Work order> The lines below starting at the line containing "tietosuojaseloste (245, 1021)" and ending at the line containing "Lukijoille (56, 341)" are to be repeated exactly, with both ends kept and nothing else added.

Collected data entries

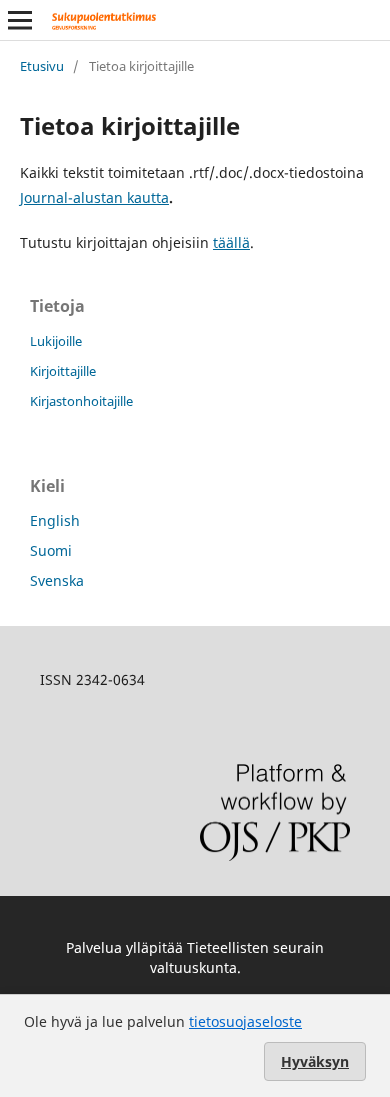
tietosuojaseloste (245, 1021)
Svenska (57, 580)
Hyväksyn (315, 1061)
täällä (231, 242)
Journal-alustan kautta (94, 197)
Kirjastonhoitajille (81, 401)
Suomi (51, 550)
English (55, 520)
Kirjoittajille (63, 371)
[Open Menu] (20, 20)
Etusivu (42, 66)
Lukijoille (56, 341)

--

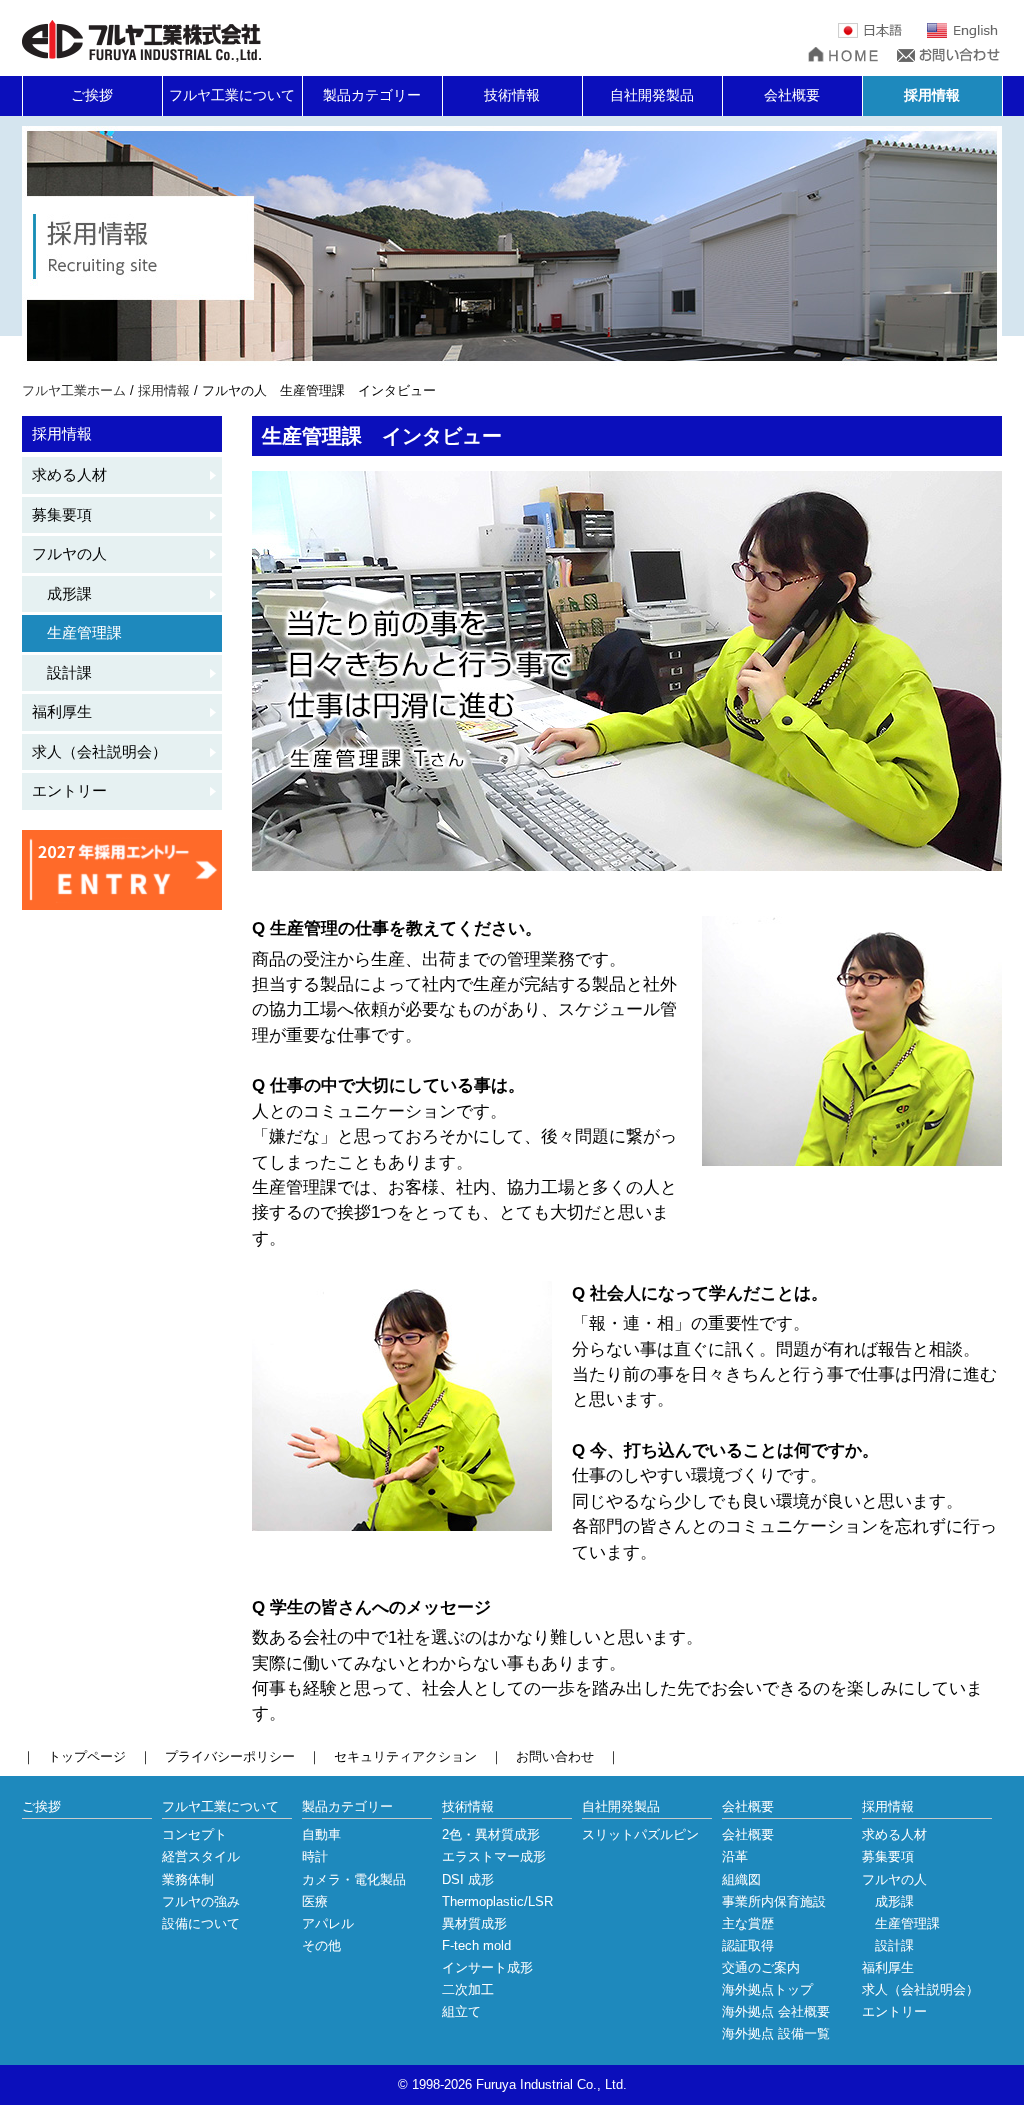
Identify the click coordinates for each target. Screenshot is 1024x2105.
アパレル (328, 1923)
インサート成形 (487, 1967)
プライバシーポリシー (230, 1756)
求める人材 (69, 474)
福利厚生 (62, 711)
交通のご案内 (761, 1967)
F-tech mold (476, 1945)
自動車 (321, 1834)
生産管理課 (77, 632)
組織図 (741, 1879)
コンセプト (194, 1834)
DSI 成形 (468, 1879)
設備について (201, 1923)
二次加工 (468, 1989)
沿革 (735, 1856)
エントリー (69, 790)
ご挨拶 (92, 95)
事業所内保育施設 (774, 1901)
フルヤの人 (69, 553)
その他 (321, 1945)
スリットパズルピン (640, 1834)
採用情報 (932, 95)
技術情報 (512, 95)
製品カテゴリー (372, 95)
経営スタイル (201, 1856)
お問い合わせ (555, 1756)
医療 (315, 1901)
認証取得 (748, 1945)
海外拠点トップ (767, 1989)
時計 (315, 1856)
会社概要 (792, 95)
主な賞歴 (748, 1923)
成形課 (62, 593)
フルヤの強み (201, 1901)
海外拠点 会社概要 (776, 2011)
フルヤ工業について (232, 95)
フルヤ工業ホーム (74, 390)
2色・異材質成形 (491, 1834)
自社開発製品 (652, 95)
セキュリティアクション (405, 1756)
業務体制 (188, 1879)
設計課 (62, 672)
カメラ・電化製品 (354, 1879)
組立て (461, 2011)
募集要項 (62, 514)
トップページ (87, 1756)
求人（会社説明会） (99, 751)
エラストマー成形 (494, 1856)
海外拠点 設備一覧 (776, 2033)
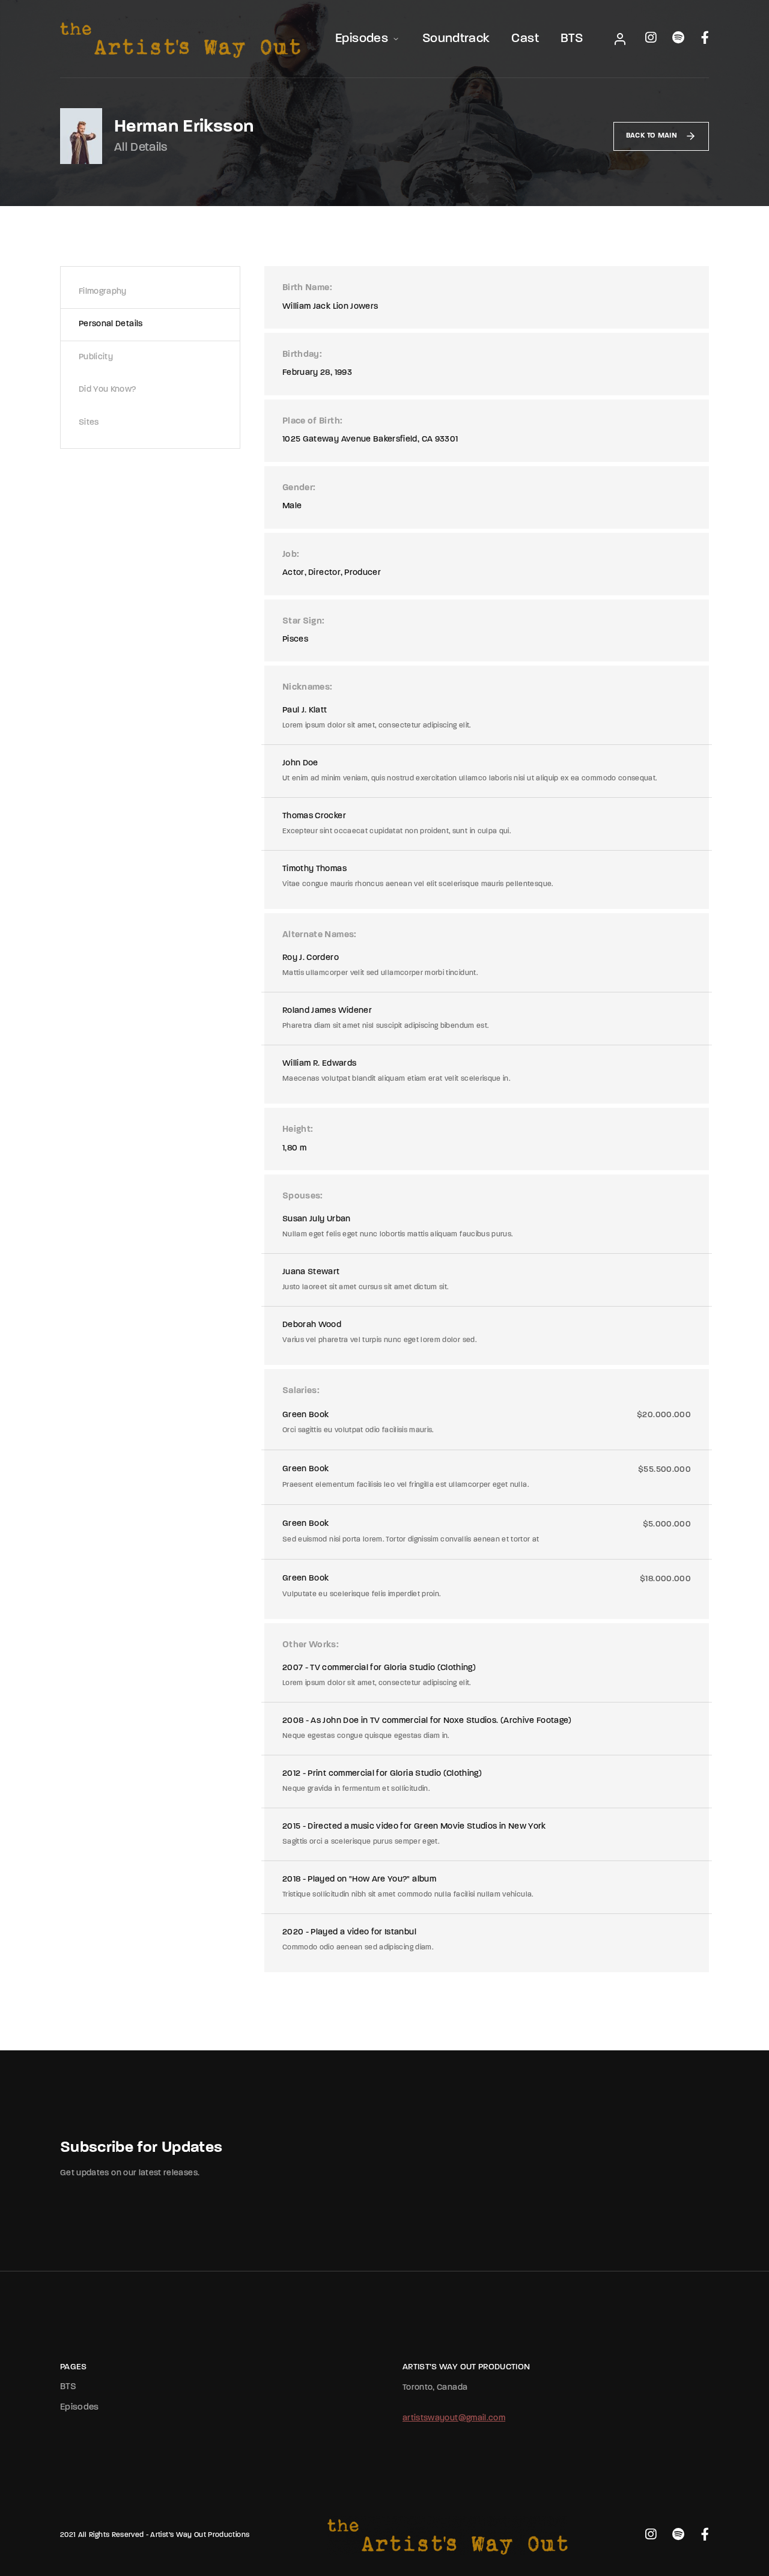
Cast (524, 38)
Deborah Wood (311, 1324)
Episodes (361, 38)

Response for this exercise>
tietosuojaseloste (245, 1021)
Svenska (57, 580)
Hyväksyn (315, 1061)
täällä (231, 242)
Journal-alustan kautta (94, 197)
Kirjastonhoitajille (81, 401)
Suomi (51, 550)
English (55, 520)
Kirjoittajille (63, 371)
[Open Menu] (20, 20)
Etusivu (42, 66)
Lukijoille (56, 341)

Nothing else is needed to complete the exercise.